Dust is thick in the early morning heat as I leave the city everyone else seems to be flocking towards. Strings of villages thrive along the Sangker River, near Battambang, and compose what is known as Spring Road. There is no better word to use than “compose,” because the people that live here love here, and create here have built a life in harmony from the dirt and plants around them. Effortlessly natural, they have created an art-form that rules South Eastern Asia culture.
Earth workers at heart, I met a mother and daughter who spend their days making rice paper for restaurants around Cambodia, producing 2000 per day; a couple who turn between raising pigs and distilling various rice whiskeys, feeding the pigs leftover boozy rice mush; a woman who makes rice noodles – for anyone who purchases them, while her husband masterfully prepares their families meals on a stone; a woman who spends her afternoons slicing bananas on a hand-made raft of bamboo, a dried delicacy that brought tears to my eyes
Mothers and daughters producing 2,000 rice papers a day!
A theme of sustainability carried through each person I met. When making sticky rice, the cook used otherwise wasted bamboo to stoke the fire. Serving the dish inside a bamboo shoot with no utensils required. The rice husks are used to stoke the fire, unlike earlier generations who used wood for the fire. When distilling rice whisky, the broken and lesser grade rice is used, with the leftover mush used to feed the pigs (also using rice husk to stoke the fire). This is partly from a lack of availability of wood since most of the country has been cleared for rice production, but also from a newfound mindfulness of creating as little waste as possible.
A lack of access to education for the majority of adults in the entire country. As a result of massive killings the Khmer Roux committed, led to a complete decimation of the school system. The Khmer Roux killed off hundreds of thousands of doctors, teachers, nurses, business people. Including many other people of professions that were not directly linked to manual labour. This created a stagnant development that lasted decades.

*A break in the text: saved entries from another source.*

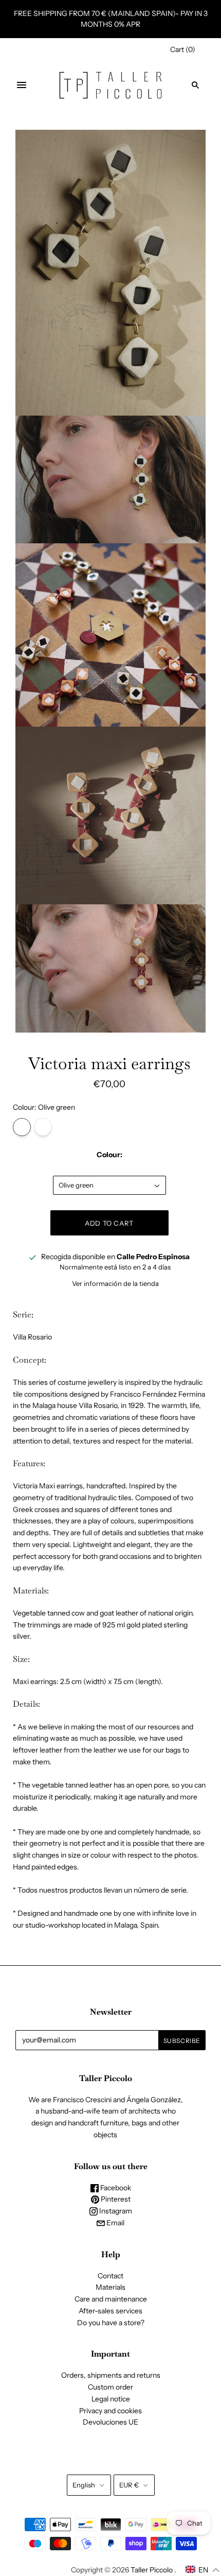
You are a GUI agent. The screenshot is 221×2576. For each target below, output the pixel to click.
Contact (110, 2275)
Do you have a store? (110, 2322)
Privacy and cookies (110, 2410)
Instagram (115, 2211)
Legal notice (110, 2398)
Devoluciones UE (110, 2422)
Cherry (43, 1127)
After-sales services (110, 2310)
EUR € (129, 2485)
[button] (203, 2570)
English (83, 2485)
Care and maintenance (111, 2299)
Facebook (115, 2187)
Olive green (22, 1127)
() (182, 49)
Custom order (110, 2387)
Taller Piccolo (152, 2569)
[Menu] (21, 85)
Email (114, 2222)
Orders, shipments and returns (110, 2375)
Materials (110, 2287)
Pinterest (115, 2199)
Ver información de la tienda (115, 1283)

Most of the adults now have self-taught themselves other languages; they read books on sustainability, business, and education.
An example of this developmental stagnation, in modernity, is found in the introduction of plastic packaging. Generations previous to the ones that grew up in the Darkness (Khmer Roux rule) used banana leaves to package their goods. Both in services and for personal use. The banana leaf would compost on its own in a matter of days. However, after the switch to plastic, not realising plastic took hundreds of years to compost, littered the countryside with it for years and years. The remnants of this are still visible today along nearly every road, in every village, and filling every river.
As time passes, you can see, and even feel the change happening. Most of the adults now have self-taught themselves other languages; they read books on sustainability, business, and education. They spend their work in lesson volunteering, cleaning up, and most importantly trying to teach their children how to care for their world so that it will last beyond them.
I never thought poor Khmer people, without Western standards of formal education, could teach me anything of sustainability, but they taught me the most important thing. Sustainability isn’t just for those with the data on sustainability, or the technology to assist in sustainability. Rather, sustainability is humanities applause. A sign of our wisdom actualized by our abilities. A tool we can grow freely, and with vigour, that works side-by-side with advancing technology and comprehensible data acquisition.
We must continue the work to educate ourselves, and our neighbours. Continuing to educate our children, ensuring their access to quality schools and teachers. We must teach them faith, of any sort so that they learn how to move forward. We may only hope that one day whoever they are, and whatever they are doing, they will have found a deeper understanding, and respect, for their Earth and the Spring Roads on it.